Is this the correct way to solve?

5.01^2 = 23.5^2 + 2(-2.12)d
25.1001 = 548.01d
d = 25.1001/548.01

Thanks!

I didn't check your math, but that is the way, you are not paying attenion to sig figures.

To find the distance the train travels during the 8.73 s, we can use the equation of motion:

\[ \text{Final velocity}^2 = \text{Initial velocity}^2 + 2 \times \text{acceleration} \times \text{distance} \]

Given:
Initial velocity (\(V_0\)) = 23.5 m/s
Final velocity (\(V\)) = 5.01 m/s
Acceleration (\(a\)) = -2.12 m/s (negative because it's deceleration)
Time (\(t\)) = 8.73 s

Rearranging the equation, we can solve for the distance (\(d\)):
\[ 2 \times \text{acceleration} \times \text{distance} = \text{Final velocity}^2 - \text{Initial velocity}^2 \]

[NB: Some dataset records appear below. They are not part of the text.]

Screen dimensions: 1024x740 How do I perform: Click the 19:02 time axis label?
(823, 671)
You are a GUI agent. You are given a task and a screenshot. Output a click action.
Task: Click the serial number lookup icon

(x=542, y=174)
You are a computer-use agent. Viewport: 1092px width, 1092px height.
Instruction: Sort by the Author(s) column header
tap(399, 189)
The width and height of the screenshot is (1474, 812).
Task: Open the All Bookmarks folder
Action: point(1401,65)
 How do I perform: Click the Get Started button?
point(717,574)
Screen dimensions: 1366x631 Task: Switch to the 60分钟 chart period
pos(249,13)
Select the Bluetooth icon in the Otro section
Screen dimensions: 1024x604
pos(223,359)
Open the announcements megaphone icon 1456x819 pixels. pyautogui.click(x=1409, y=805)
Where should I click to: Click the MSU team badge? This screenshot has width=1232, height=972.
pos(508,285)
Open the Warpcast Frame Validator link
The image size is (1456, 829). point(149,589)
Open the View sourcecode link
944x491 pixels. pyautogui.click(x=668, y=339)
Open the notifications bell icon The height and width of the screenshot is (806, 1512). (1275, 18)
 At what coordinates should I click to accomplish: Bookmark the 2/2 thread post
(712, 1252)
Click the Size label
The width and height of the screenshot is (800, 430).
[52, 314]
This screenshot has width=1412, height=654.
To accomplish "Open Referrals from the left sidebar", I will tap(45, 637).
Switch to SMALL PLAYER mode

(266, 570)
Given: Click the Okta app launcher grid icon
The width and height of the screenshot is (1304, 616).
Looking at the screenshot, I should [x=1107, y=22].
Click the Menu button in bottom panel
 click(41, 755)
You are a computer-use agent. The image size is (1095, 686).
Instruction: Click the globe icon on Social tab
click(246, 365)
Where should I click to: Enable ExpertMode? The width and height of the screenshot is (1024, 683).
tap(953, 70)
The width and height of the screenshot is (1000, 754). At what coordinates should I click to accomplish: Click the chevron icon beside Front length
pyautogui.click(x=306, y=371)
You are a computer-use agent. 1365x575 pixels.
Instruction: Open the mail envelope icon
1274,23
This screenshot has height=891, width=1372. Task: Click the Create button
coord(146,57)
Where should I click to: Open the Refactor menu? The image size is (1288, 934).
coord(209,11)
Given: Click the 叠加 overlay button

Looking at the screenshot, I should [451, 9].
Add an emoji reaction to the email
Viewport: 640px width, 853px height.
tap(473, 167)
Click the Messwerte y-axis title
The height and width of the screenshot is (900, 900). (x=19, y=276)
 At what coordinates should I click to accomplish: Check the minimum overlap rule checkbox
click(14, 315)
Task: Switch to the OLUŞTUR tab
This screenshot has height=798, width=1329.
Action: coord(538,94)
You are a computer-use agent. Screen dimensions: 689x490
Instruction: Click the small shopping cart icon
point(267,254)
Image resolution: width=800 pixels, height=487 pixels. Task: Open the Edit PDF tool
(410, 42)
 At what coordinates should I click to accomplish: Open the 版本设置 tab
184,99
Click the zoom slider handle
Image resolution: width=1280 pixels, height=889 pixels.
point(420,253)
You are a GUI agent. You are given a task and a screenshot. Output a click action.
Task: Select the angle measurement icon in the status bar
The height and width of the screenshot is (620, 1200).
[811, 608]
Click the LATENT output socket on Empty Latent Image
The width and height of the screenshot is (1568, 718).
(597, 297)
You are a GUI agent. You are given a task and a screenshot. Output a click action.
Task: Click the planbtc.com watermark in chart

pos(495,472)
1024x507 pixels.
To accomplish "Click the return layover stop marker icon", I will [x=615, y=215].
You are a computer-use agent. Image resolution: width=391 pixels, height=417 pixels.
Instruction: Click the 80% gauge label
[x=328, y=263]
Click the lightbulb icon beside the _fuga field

Substituting the known values:
\[ 2 \times -2.12 \times d = 5.01^2 - 23.5^2 \]

Now, calculate the difference of squares on the right-hand side of the equation:
\[ 2 \times -2.12 \times d = 25.1001 - 552.25 \]

Simplifying the equation:
\[ -4.24 \times d = -527.1499 \]

Dividing both sides of the equation by -4.24:
\[ d = \frac{-527.1499}{-4.24} \]

Finally, compute \(d\):
\[ d \approx 124.441\, \text{m} \]

Therefore, the train travels approximately 124.44 meters during the 8.73 seconds.